Eventually the time comes when it is important to share the lessons we have learned from the life we have lived. None of us has lived a life without struggle or difficult decisions to be made. Yet we hesitate to share that part of our lives – the part that makes us most real to the people we want to share our message with.

Marianne Williamson is well known for her quote about fearing our power rather than our inadequacies. My experience has been that the fear that interferes with self-expression, more than the fear of success and showing our leadership skills, is the fear of exposing those ways we are less than perfect.

My mother had a favorite expression “If something is worth doing, it is worth doing – poorly.” I am the middle of five sisters who are each talented in different ways, yet none of us would consider ourselves to be experts in all that we enjoy doing.
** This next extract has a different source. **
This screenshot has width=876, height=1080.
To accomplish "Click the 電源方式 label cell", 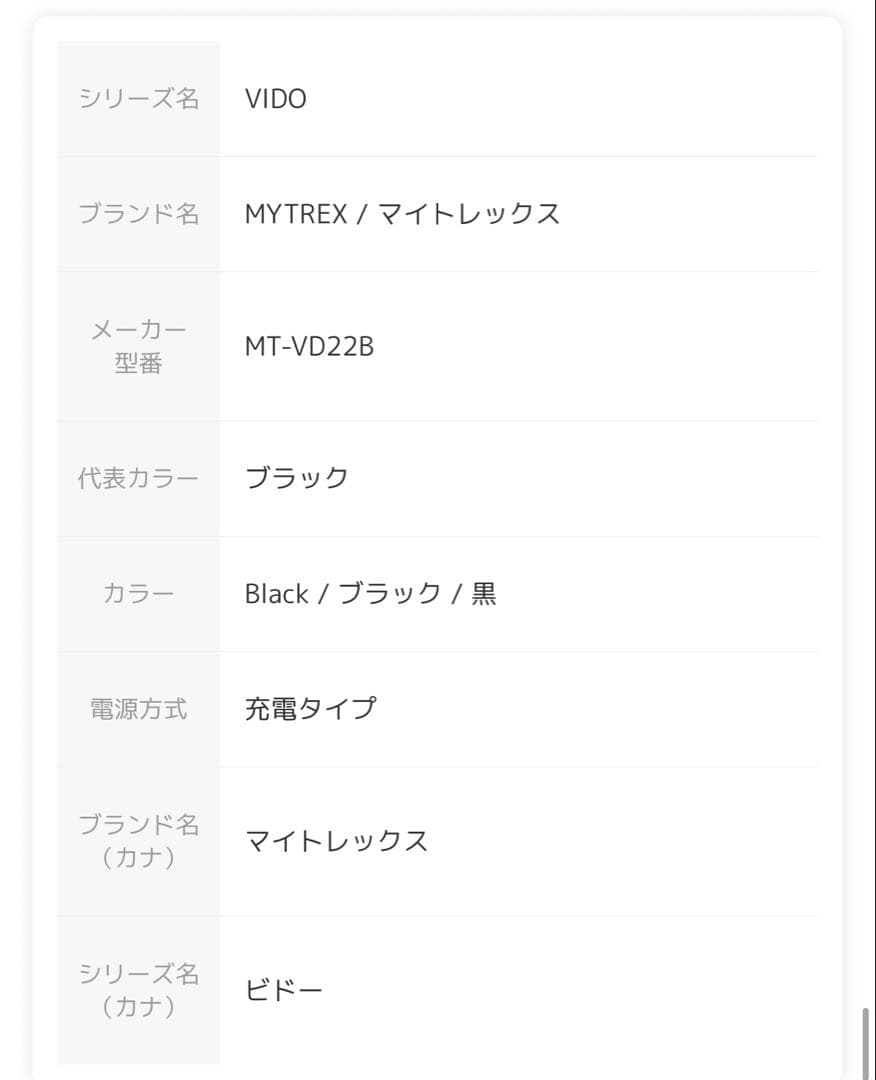I will coord(138,709).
One of the more dramatic examples of this is my next older sister Pat who loves music. Unfortunately this is not one of her natural talents. She is basically tone deaf. At different times in her life she has been asked to mouth her words rather than actually sing with the group. She never hesitates to remind us now that the directive in the Bible is to make a joyful noise unto the Lord, not to sing only if you can make harmonious music. And she joyfully joins in with all the others who are singing.

Most of us want the rest of the world to see us as capable and accomplished. We hesitate to expose the steps we took to reach that point. We support and encourage a baby first learning how to walk who falls and gets up again to try another step or two. We are afraid to let others see how we did taking those early steps while learning a new skill or trying to help others with our intuition or other gifts.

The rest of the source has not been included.